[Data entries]
....
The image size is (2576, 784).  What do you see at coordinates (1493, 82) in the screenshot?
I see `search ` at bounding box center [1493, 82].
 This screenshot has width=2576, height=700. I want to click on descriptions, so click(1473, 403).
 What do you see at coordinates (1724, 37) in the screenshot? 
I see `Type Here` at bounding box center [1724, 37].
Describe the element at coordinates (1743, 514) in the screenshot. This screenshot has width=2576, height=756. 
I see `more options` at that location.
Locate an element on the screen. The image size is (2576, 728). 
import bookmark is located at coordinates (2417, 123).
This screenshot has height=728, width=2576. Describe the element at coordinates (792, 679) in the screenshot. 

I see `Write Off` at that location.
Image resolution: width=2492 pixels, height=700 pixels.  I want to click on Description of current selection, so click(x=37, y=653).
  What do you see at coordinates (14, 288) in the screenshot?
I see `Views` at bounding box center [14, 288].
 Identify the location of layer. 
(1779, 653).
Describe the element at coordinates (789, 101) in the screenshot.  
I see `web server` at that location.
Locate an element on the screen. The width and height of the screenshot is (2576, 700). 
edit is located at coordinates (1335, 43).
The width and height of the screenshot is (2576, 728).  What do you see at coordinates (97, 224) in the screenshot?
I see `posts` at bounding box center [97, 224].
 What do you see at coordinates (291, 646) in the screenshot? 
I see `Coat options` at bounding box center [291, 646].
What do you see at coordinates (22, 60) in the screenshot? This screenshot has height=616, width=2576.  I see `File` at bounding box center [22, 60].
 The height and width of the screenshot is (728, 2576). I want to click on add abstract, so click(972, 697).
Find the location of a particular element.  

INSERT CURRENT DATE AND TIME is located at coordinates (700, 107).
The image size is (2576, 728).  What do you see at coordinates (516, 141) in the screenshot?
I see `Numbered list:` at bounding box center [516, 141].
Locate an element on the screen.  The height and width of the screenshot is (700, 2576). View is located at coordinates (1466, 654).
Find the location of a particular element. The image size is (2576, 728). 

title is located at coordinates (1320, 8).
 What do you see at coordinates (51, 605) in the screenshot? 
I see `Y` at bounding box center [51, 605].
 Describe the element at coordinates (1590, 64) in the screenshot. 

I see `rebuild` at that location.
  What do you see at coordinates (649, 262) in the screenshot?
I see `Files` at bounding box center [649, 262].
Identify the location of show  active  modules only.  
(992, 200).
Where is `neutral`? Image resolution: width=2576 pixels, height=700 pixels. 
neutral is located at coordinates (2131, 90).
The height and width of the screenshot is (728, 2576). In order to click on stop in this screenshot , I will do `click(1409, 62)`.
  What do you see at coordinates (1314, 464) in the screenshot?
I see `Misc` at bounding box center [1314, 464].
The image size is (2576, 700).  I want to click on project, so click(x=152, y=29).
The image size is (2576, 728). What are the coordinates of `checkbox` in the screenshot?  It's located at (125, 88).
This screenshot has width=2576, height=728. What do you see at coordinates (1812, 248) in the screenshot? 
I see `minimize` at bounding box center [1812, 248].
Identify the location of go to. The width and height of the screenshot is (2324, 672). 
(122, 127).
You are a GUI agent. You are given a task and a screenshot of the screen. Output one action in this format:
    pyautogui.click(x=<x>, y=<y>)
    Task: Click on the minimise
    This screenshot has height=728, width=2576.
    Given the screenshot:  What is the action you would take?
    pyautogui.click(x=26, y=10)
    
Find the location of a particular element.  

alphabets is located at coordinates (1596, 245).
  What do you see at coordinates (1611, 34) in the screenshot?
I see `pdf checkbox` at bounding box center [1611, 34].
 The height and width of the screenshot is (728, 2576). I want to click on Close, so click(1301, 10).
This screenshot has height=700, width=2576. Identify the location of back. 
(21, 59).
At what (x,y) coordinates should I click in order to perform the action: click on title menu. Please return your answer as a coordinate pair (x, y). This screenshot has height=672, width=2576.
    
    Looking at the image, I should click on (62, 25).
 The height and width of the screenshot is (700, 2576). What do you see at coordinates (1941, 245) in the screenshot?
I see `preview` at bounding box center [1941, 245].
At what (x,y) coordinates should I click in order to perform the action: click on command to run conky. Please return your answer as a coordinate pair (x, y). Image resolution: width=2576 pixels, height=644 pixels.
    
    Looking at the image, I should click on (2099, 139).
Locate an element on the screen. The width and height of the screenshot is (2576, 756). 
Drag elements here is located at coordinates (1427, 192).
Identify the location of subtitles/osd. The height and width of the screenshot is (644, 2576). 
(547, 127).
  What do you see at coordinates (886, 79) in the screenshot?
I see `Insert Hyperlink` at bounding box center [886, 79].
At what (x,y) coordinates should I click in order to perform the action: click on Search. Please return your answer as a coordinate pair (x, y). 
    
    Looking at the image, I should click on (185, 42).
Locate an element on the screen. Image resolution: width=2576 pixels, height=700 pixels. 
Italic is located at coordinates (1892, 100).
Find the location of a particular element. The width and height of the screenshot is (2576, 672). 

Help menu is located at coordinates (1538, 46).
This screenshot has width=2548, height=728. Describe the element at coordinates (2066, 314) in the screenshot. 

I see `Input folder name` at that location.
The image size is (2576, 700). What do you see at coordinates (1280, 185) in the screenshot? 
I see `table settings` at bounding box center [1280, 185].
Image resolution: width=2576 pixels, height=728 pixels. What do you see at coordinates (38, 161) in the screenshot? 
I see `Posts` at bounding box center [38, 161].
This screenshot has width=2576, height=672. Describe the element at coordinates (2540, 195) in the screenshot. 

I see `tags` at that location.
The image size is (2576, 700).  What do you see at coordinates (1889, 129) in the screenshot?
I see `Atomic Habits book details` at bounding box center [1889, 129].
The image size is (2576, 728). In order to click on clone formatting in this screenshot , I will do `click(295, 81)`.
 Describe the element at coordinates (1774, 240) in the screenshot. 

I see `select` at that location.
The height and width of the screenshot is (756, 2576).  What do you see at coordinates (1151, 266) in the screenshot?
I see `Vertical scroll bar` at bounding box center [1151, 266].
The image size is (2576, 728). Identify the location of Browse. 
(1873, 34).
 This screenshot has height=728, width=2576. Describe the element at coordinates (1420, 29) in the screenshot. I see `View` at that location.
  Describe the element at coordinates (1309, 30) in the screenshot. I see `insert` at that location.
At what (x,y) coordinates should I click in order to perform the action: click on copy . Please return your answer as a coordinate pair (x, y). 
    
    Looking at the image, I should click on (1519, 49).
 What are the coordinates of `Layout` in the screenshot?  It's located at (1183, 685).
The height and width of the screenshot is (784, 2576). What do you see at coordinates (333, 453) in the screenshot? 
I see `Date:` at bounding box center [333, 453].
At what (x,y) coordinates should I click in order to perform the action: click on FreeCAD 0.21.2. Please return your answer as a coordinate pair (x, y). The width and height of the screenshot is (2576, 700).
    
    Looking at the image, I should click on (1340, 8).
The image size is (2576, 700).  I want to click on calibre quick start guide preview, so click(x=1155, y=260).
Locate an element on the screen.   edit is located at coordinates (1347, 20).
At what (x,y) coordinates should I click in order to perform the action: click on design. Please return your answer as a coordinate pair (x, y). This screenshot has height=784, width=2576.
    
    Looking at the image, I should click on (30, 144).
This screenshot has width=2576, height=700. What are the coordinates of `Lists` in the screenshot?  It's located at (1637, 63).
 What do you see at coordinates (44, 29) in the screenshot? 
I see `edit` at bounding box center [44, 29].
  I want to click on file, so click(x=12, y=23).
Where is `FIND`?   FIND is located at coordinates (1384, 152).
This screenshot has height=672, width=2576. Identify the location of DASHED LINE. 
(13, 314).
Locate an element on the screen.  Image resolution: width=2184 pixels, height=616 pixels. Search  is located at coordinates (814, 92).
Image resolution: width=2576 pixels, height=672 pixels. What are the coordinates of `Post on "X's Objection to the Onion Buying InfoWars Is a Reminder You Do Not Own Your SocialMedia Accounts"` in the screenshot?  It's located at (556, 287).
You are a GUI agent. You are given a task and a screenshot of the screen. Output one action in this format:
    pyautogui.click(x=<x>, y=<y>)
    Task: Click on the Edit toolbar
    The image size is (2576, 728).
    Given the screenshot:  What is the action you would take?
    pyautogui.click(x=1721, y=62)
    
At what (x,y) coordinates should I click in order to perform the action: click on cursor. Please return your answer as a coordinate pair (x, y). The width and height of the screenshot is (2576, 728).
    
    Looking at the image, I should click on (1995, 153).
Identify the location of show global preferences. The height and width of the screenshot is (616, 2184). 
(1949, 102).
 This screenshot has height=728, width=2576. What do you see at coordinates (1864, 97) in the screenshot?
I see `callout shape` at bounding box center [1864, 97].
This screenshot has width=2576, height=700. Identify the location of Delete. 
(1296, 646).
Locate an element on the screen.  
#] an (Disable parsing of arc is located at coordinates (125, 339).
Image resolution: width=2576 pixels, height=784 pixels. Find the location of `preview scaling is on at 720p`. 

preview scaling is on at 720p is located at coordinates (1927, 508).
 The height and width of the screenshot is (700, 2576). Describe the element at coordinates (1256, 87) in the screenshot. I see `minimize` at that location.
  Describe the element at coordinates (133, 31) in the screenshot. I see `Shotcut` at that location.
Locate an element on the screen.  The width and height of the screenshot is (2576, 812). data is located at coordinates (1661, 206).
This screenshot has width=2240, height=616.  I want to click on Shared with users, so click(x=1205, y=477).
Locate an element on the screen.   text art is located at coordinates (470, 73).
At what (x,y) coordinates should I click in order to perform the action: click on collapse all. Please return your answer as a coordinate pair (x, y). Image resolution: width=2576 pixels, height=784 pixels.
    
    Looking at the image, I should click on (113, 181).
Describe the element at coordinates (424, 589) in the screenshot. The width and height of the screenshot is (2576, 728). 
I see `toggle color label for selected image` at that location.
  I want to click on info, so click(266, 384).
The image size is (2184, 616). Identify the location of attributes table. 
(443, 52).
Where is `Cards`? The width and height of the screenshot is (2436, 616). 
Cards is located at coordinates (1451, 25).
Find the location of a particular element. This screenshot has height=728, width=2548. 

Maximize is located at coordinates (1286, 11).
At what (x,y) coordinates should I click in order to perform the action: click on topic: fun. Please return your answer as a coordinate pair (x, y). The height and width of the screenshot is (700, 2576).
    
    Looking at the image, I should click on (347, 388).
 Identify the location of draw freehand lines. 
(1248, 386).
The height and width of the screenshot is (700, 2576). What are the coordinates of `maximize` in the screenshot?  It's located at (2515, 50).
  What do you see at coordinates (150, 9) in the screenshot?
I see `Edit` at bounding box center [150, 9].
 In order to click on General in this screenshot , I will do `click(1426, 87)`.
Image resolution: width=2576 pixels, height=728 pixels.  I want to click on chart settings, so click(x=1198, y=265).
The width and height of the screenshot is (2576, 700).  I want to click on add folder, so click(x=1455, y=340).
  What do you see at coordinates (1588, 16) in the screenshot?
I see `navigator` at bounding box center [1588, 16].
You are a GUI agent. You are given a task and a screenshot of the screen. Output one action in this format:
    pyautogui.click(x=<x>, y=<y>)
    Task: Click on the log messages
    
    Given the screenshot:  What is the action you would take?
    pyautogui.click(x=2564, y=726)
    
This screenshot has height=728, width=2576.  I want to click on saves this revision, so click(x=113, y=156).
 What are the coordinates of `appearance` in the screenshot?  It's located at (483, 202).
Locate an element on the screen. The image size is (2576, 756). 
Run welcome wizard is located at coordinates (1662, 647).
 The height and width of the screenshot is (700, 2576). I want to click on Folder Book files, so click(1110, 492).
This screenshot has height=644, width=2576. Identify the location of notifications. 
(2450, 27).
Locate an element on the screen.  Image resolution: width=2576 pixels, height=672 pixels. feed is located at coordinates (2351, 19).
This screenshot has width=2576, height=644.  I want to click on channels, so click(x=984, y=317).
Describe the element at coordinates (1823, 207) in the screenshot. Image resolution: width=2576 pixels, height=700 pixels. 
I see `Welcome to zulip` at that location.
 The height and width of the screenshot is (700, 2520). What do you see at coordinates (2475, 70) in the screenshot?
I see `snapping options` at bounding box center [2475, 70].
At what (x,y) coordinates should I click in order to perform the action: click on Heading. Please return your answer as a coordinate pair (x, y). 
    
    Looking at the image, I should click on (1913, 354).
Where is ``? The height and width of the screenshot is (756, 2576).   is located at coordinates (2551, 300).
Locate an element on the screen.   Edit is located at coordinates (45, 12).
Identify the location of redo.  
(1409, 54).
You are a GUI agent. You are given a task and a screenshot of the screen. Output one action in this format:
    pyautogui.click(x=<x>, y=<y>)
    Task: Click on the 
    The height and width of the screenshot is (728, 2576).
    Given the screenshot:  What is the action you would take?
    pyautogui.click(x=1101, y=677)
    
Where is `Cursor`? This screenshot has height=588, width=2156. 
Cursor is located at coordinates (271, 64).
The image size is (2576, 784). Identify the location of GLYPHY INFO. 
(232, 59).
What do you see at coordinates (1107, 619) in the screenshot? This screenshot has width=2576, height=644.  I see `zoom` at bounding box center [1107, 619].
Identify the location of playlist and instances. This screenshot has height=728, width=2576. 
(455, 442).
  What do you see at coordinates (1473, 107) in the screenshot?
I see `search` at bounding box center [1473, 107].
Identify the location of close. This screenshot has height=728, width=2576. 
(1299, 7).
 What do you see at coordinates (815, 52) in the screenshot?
....
## Exercise aim
From the rows above, pull out each line that contains the word "will" and copy it.

## The answer
The height and width of the screenshot is (728, 2576). In order to click on stop in this screenshot , I will do `click(1409, 62)`.
The image size is (2576, 728). In order to click on clone formatting in this screenshot , I will do `click(295, 81)`.
 In order to click on General in this screenshot , I will do `click(1426, 87)`.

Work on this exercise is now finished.